======== The input ========

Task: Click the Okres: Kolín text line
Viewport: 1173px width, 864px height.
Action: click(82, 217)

========
======== The input ========

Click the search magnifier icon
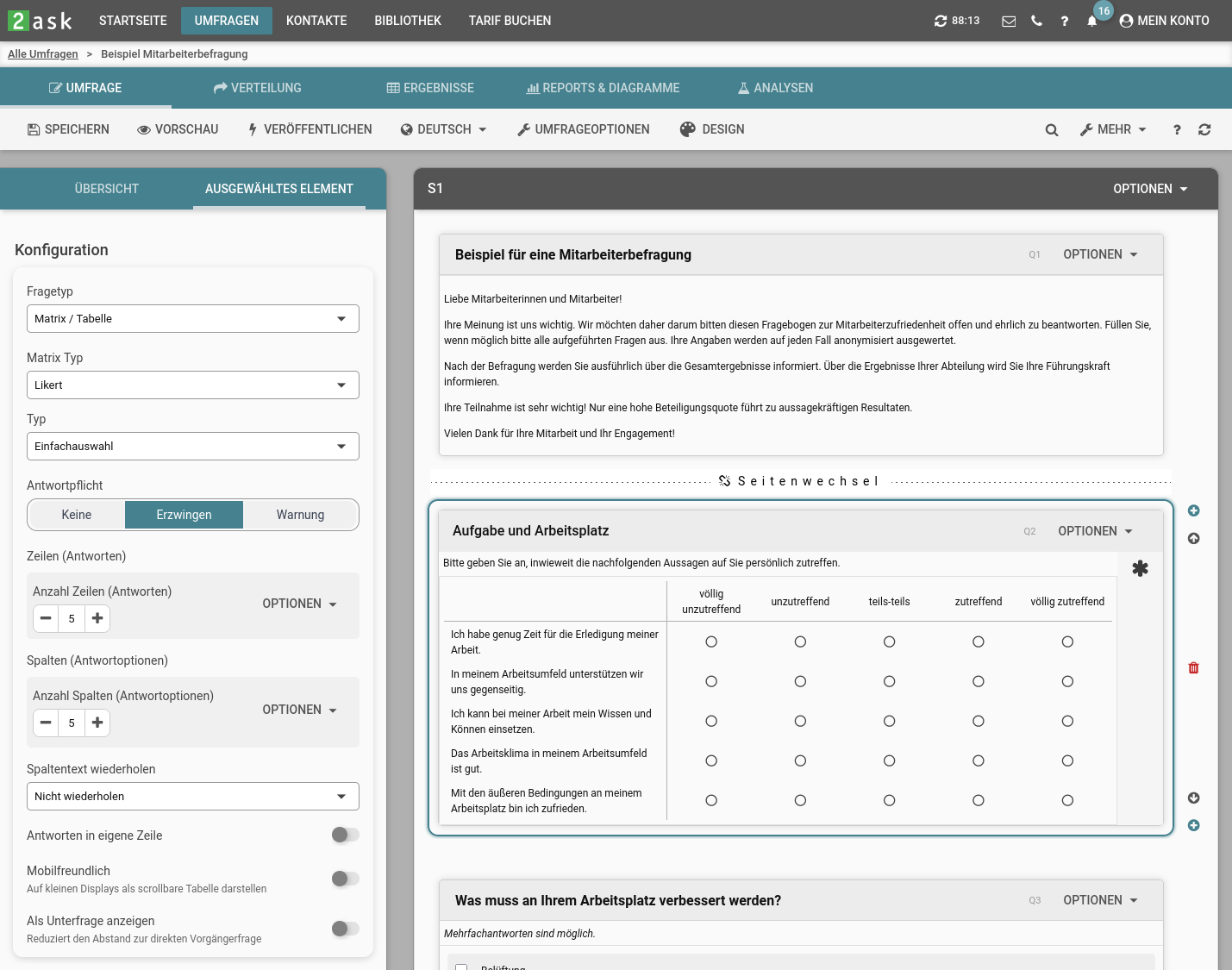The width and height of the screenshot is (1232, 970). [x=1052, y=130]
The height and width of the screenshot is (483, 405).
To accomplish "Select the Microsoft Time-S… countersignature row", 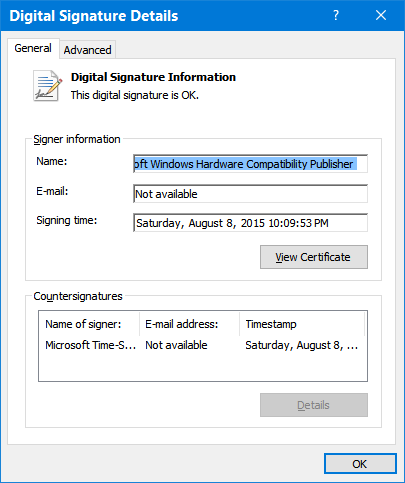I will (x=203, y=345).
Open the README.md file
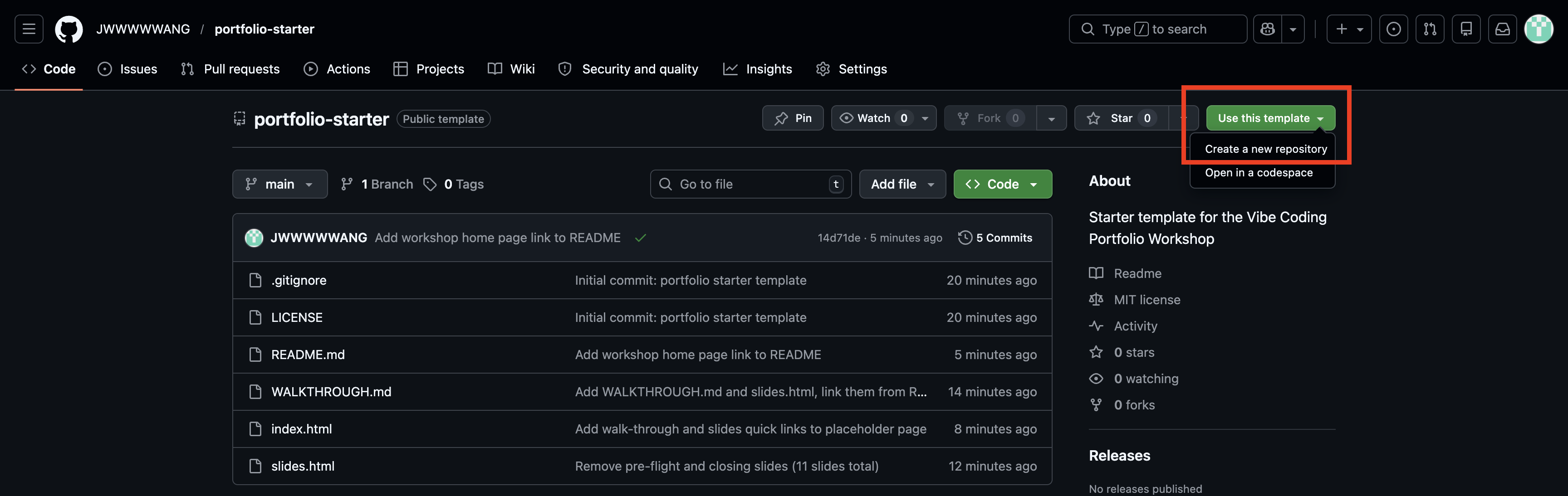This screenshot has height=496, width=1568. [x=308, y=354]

========
======== The input ========

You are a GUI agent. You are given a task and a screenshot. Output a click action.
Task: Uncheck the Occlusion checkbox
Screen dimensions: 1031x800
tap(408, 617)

========

● Direction
Give the lines from the one containing "Task: Click the Okres: Kolín text line" through the one containing "Action: click(82, 217)" as a Markdown table with the columns Row and Line, numbering each row and leaving out blank lines.

● Problem solution
| Row | Line |
|---|---|
| 1 | Task: Click the Okres: Kolín text line |
| 2 | Viewport: 1173px width, 864px height. |
| 3 | Action: click(82, 217) |